How to Choose a Design Style for Custom Infographics
If information is the engine that drives an infographic, style is the Porsche 911 body of the car. The style grabs the reader, excites the senses, and makes you want to spend time checking out the product. The information is the only reason this baby is running, but the style of the graphic can make it fly.
Style is relative to the audience. Readers of The New York Times will expect their infographics to look different than the graphics published in USA Today. Both create great graphics, but you’d never confuse one for the other. That’s what style is all about.
While creating your own style, you focus on four main design elements: colors, fonts, illustrations, and textures or patterns, all of which are visible in the figures here. You won’t use all of these elements every time. For example, some graphics will feature plain backgrounds, without any texture.

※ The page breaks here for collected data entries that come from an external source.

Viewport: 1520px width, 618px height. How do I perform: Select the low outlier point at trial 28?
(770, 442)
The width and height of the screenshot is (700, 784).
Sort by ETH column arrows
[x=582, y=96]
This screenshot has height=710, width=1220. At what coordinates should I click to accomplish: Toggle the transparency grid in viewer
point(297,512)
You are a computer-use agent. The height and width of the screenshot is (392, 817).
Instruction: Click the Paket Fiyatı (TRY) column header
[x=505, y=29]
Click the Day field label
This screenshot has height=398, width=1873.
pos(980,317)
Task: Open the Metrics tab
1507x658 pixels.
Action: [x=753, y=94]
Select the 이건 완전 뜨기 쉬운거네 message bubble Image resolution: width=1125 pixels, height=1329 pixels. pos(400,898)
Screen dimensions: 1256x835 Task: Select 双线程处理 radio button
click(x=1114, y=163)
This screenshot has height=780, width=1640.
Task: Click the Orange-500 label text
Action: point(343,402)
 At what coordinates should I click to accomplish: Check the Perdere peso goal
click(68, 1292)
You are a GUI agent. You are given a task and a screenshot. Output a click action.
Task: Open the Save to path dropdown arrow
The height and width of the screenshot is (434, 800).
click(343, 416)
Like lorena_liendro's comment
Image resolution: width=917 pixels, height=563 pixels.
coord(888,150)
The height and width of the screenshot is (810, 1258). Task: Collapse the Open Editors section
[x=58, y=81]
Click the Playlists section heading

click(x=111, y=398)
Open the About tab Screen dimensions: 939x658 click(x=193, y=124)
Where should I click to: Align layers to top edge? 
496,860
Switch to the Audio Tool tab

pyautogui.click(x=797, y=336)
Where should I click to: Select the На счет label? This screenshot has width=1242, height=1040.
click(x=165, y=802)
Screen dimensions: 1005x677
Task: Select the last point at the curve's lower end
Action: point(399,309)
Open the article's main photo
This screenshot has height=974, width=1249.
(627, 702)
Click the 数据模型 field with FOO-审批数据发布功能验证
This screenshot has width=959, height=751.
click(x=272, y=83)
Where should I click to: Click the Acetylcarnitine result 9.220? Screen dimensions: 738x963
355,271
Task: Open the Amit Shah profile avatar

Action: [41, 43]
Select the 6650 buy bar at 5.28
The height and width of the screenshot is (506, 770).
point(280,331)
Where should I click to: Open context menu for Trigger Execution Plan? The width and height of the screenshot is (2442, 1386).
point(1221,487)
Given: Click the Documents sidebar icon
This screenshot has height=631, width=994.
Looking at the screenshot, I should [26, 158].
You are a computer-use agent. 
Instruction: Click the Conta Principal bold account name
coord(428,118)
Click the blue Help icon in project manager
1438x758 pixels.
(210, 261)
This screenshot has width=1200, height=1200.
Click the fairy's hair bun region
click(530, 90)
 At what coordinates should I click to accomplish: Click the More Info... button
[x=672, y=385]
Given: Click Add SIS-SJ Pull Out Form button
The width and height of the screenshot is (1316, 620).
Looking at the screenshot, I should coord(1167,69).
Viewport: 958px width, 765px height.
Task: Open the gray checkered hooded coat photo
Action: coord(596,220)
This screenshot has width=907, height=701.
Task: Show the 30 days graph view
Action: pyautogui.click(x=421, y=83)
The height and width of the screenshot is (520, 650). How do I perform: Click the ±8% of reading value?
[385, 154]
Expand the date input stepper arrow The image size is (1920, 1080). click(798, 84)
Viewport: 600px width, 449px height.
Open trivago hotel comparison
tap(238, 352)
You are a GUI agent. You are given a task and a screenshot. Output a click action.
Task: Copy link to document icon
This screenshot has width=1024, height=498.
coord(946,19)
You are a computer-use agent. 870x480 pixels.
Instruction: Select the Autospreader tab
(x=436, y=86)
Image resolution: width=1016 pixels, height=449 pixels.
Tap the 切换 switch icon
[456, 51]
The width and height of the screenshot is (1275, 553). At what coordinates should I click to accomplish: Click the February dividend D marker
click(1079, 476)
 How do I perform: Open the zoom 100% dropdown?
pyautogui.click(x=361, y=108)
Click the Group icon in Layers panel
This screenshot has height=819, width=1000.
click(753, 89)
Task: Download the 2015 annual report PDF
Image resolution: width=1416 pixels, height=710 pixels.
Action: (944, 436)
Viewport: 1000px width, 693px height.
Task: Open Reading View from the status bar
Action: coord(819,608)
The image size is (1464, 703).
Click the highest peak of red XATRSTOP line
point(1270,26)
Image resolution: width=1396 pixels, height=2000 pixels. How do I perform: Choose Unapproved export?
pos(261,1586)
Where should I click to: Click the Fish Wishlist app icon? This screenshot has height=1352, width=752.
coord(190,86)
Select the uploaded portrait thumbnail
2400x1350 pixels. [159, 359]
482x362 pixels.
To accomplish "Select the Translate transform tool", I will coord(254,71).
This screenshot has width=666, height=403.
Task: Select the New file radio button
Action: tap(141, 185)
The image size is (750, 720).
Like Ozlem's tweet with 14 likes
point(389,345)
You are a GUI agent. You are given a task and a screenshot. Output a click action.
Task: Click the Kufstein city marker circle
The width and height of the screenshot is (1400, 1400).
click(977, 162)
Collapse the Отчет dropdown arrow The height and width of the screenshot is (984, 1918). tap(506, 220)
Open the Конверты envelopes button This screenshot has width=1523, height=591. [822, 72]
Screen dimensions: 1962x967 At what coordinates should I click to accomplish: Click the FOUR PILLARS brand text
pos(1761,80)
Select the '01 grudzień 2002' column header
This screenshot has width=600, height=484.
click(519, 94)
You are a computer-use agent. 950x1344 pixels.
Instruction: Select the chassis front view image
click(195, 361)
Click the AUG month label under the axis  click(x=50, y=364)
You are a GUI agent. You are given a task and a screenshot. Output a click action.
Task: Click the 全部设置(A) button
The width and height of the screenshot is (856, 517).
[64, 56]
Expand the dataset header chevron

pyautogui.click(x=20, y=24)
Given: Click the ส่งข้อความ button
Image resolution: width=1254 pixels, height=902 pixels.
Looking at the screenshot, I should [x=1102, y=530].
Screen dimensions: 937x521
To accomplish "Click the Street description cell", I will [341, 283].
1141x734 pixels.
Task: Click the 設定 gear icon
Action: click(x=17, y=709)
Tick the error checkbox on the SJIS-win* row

Some simple charts, such as an infographic showing the latest unemployment figures, may not need illustration. But in general, the relationship between those elements is what ultimately creates your style as an infographic artist.
The key to styling a graphic is to make it attractive to look at while not distracting from the information. Graphics have to be legible and compelling. The reader has to want to read the graphic and get your desired message. So, again, simple rules can make your graphics more effective and more attractive.
The red, white, and blue in the client’s logo shown here helped the designer pick the Uncle Sam theme, keeping with the patriotic colors; whereas, the green adds contrast and draws attention to important items.
Texture (the dotted backgrounds) helps to visually organize the sections, and the digital font on the statistics looks as though they’re coming right from Uncle Sam’s calculator. Finally, the clear, legible font in the body and headline copy is Arial.